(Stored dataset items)
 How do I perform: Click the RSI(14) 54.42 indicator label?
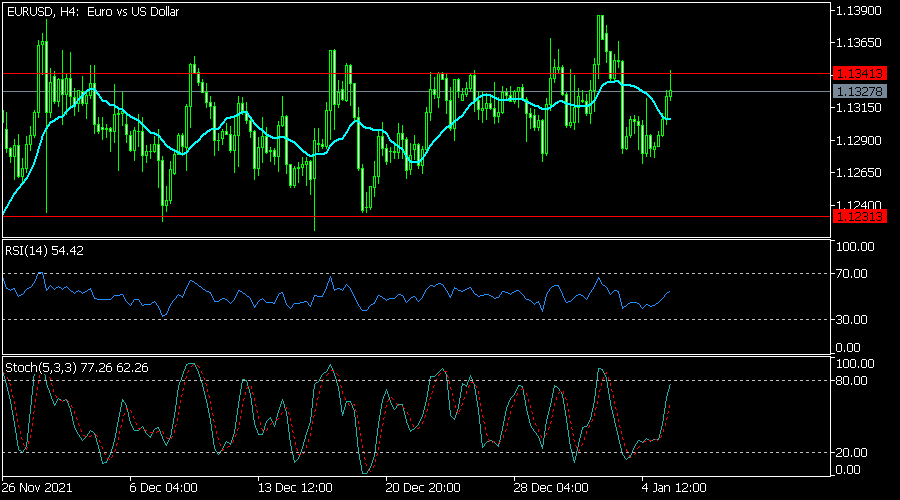44,250
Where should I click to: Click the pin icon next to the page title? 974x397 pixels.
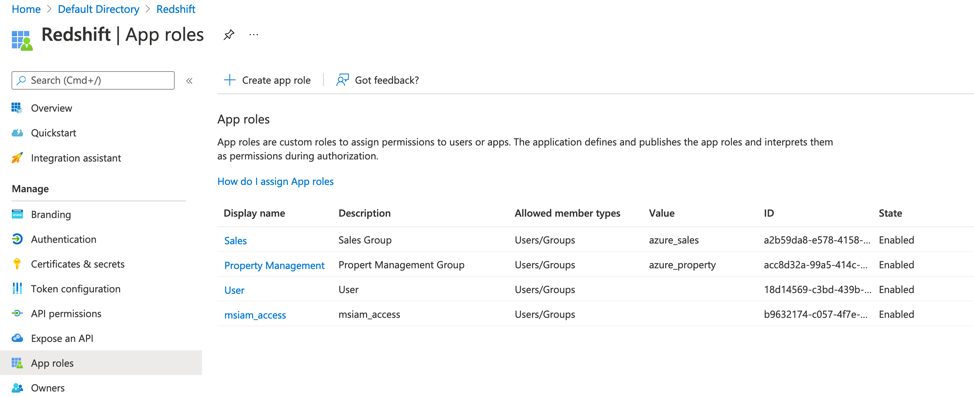click(x=229, y=35)
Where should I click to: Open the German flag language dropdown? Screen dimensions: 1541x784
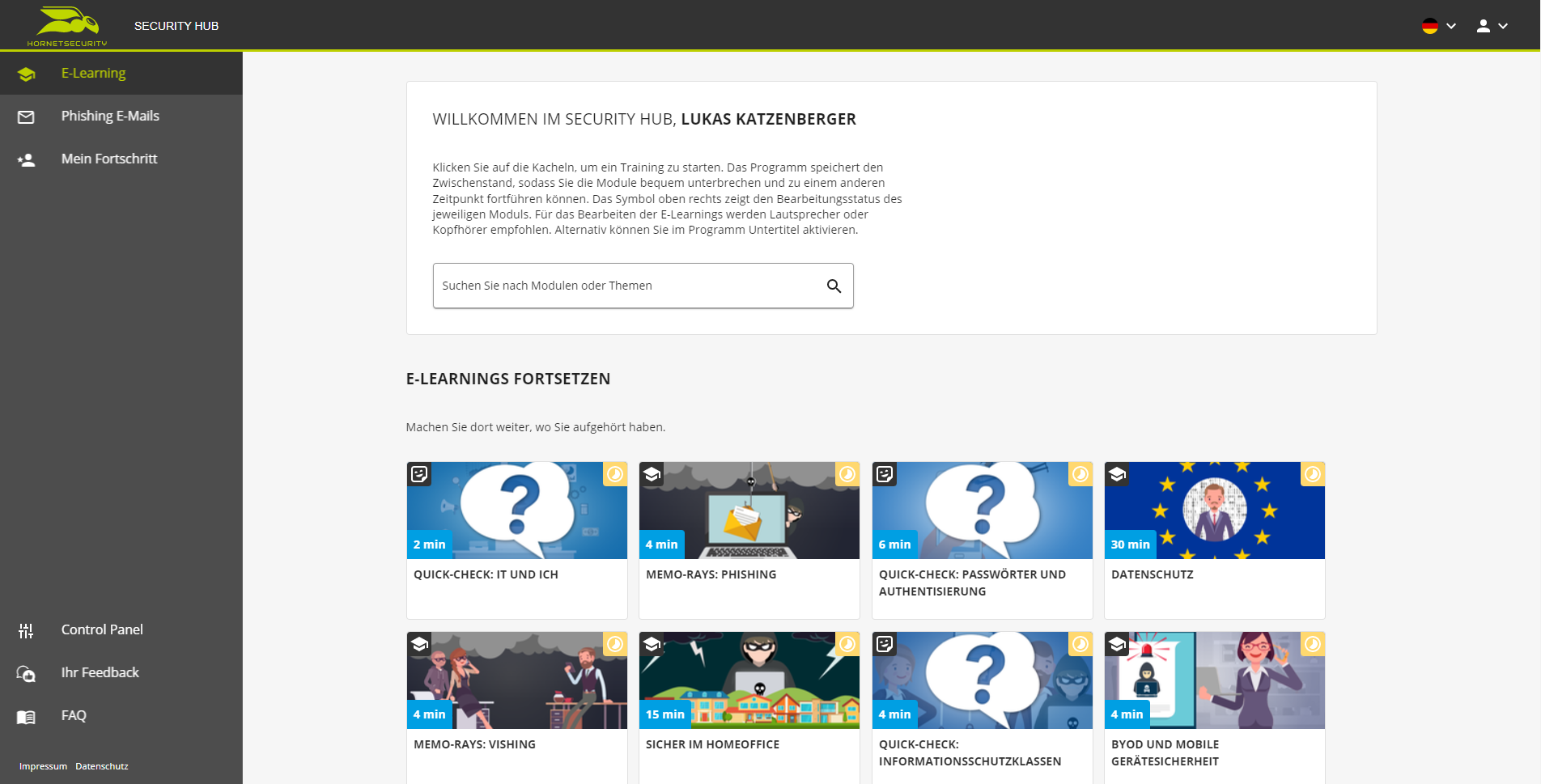click(1439, 26)
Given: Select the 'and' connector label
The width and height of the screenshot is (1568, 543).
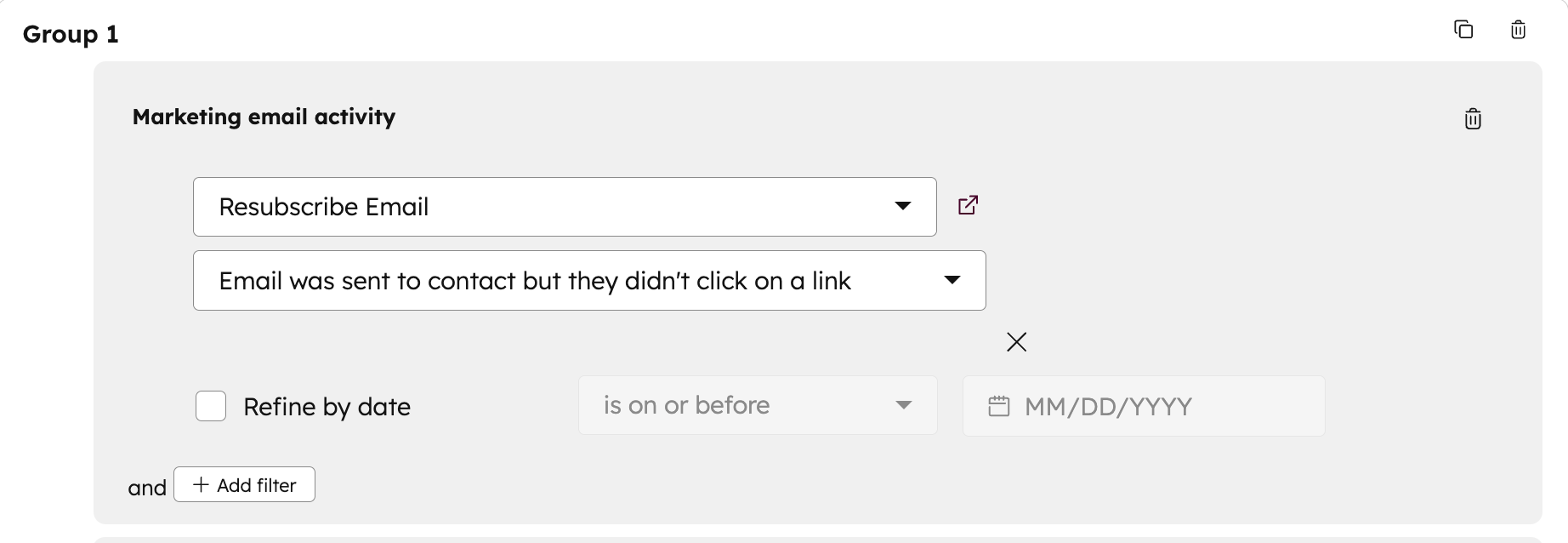Looking at the screenshot, I should [x=146, y=487].
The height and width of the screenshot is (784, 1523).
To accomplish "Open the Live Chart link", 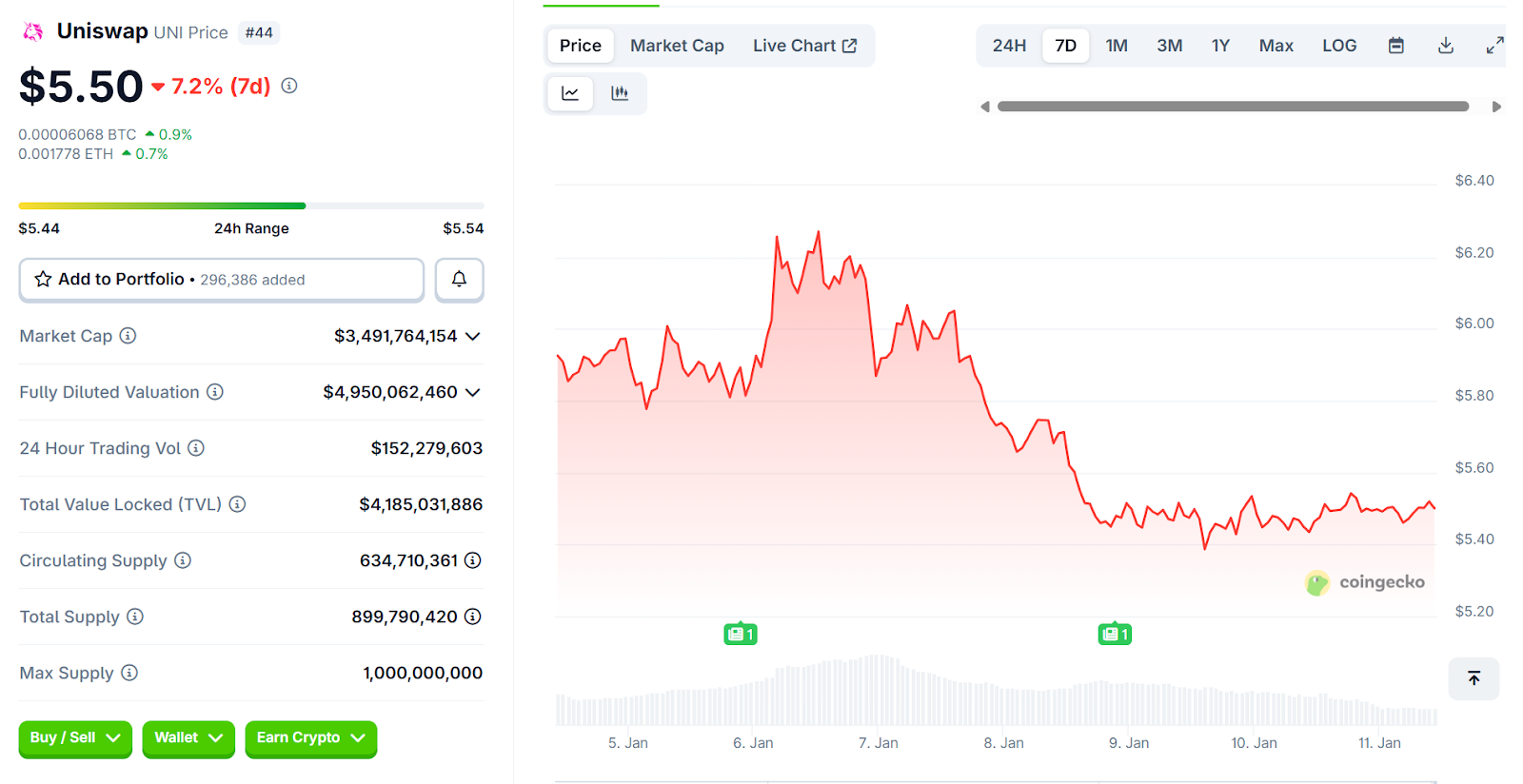I will 804,46.
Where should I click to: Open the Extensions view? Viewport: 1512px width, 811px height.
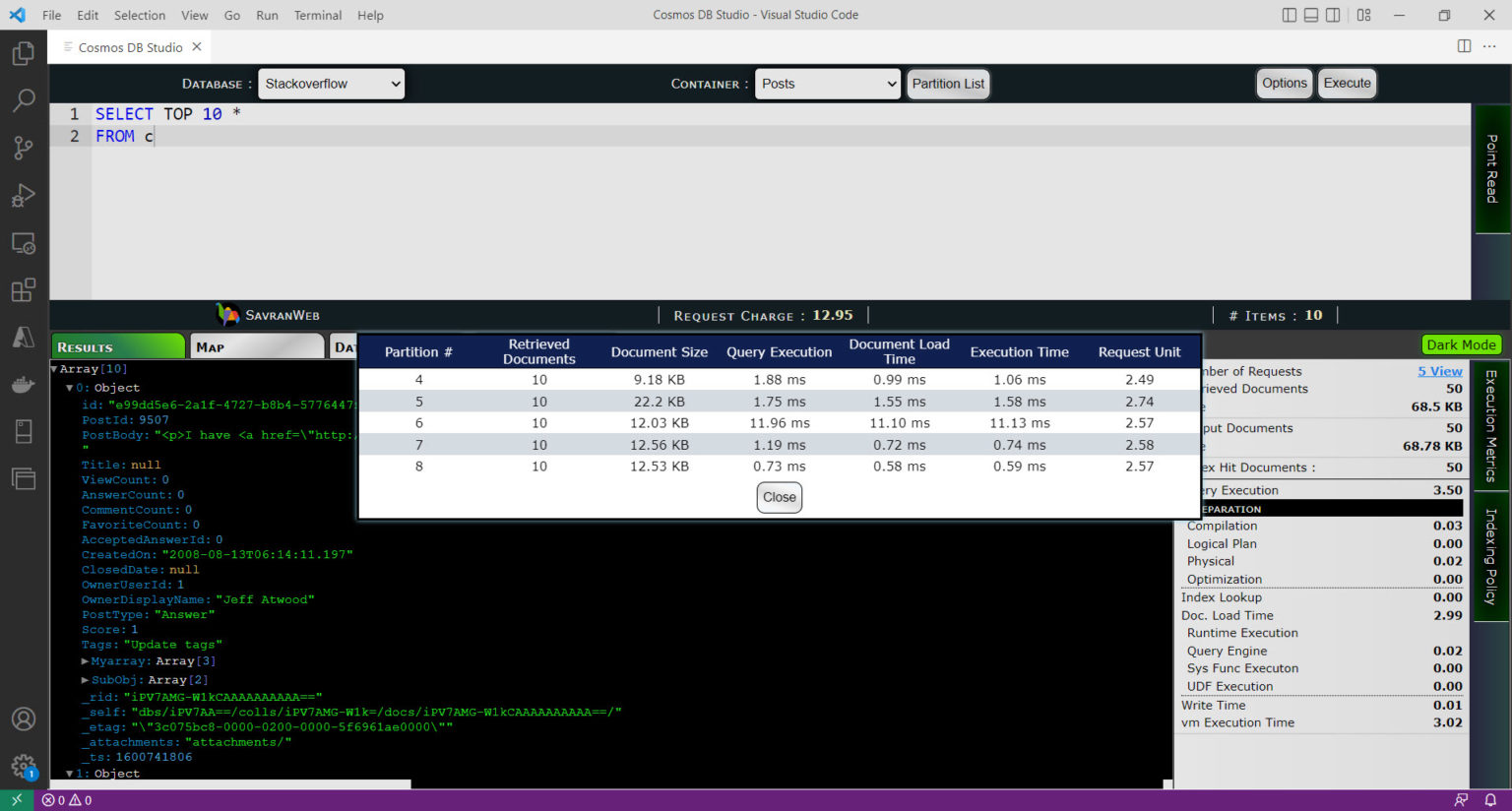pyautogui.click(x=25, y=289)
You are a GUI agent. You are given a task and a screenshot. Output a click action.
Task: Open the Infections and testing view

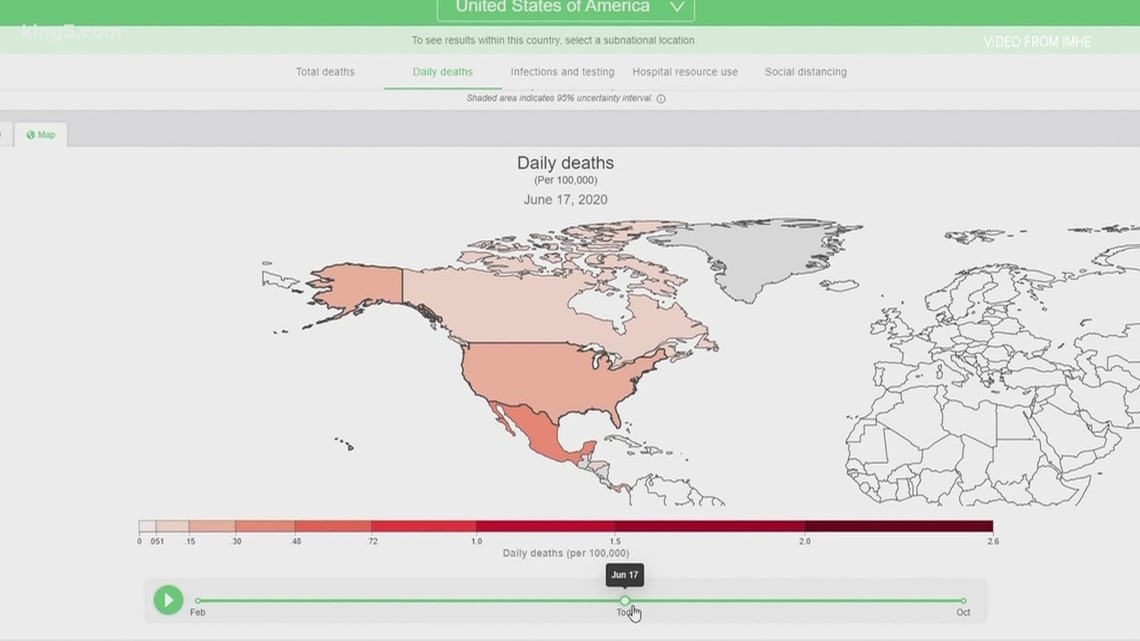(x=562, y=72)
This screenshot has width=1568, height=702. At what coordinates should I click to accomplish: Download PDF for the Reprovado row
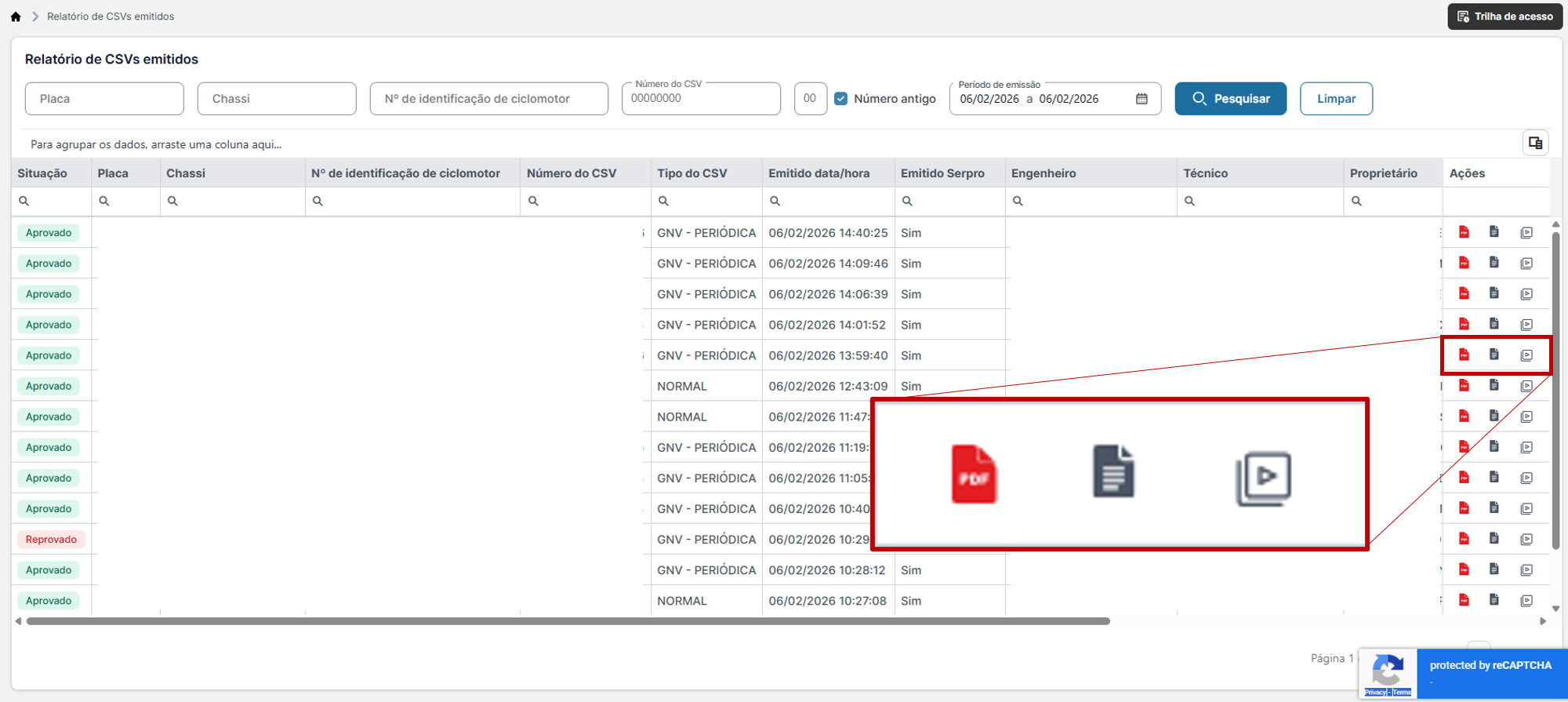click(x=1464, y=539)
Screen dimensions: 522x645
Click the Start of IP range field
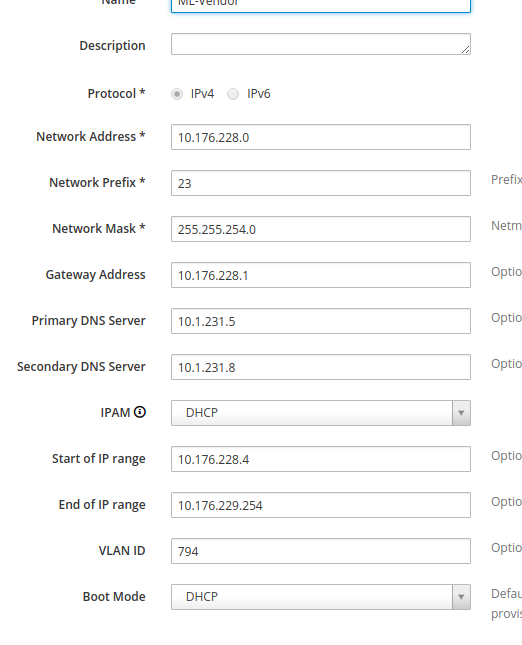tap(321, 459)
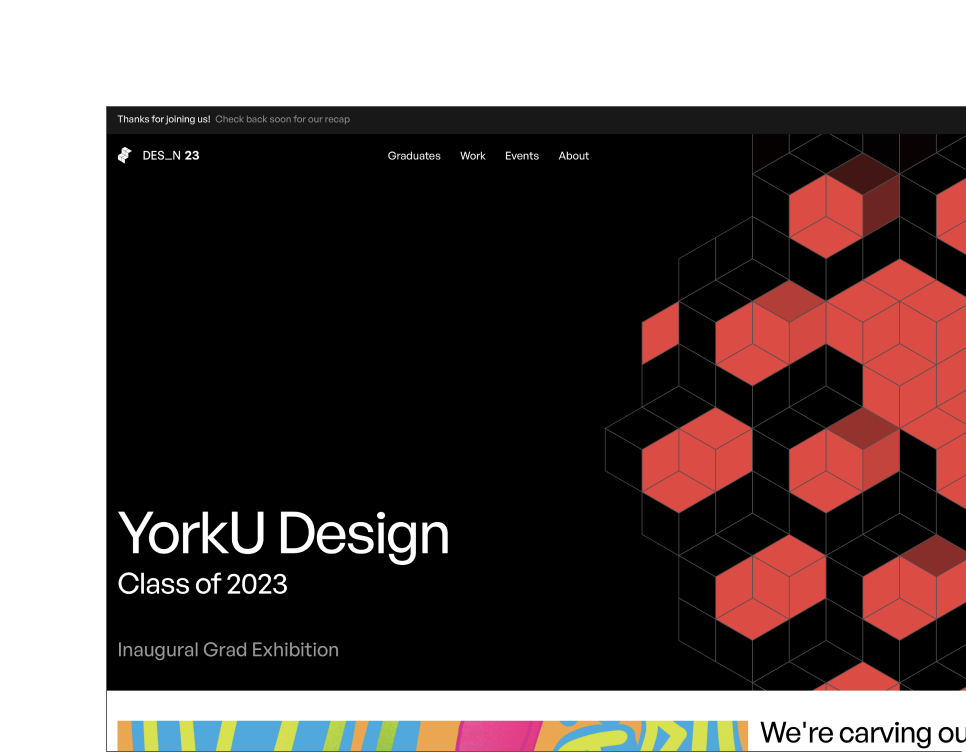The width and height of the screenshot is (966, 753).
Task: Select the 'Class of 2023' subheading
Action: [x=203, y=584]
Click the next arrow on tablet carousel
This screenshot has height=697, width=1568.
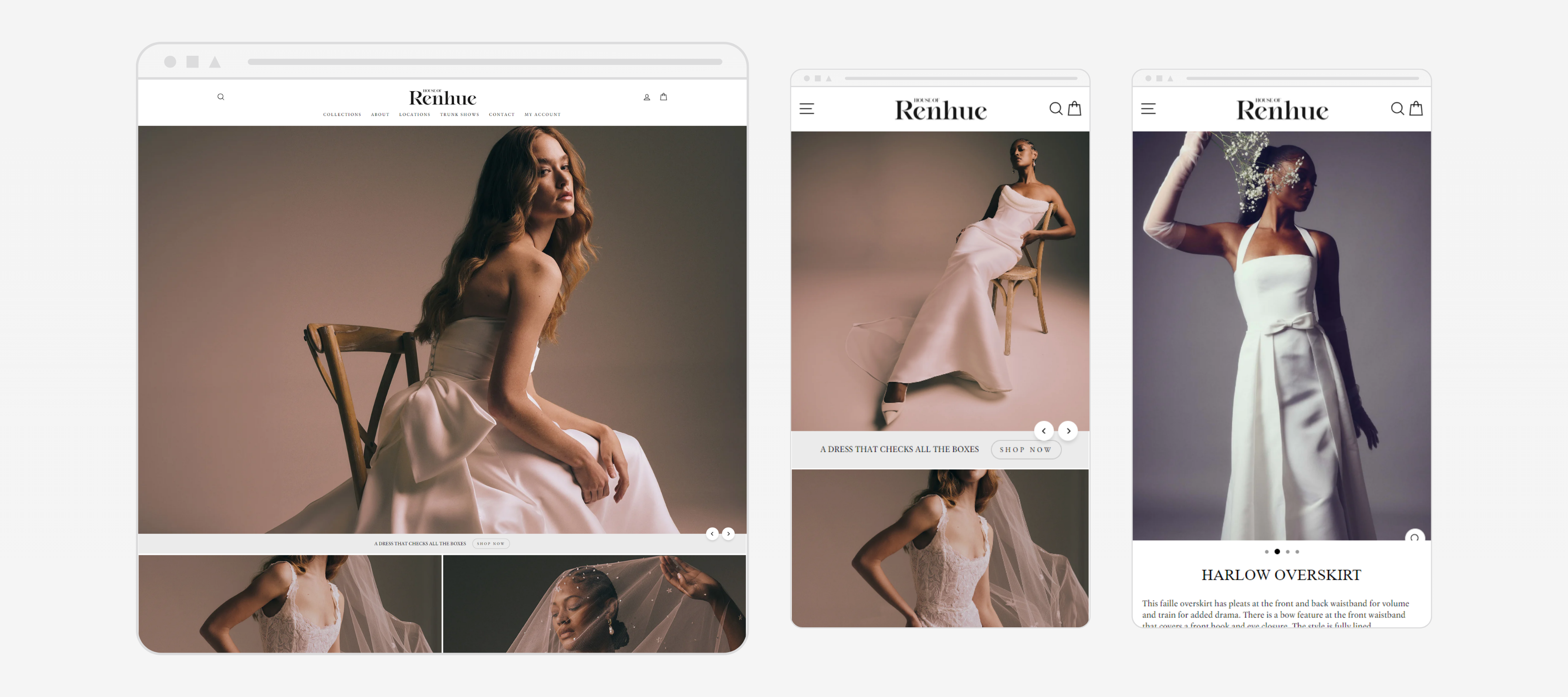click(x=1068, y=431)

▶ Work to be completed:
Output the part of the records that opens with the line containing "Screen dimensions: 522x645" and runs through the end of the records, copying each line without change and leaving out the pictures.

▶ Full response:
Screen dimensions: 522x645
Click the Start of IP range field
tap(321, 459)
The width and height of the screenshot is (966, 753).
Task: Select the 'Class of 2023' subheading
Action: [x=203, y=584]
Click the next arrow on tablet carousel
This screenshot has height=697, width=1568.
click(x=1068, y=431)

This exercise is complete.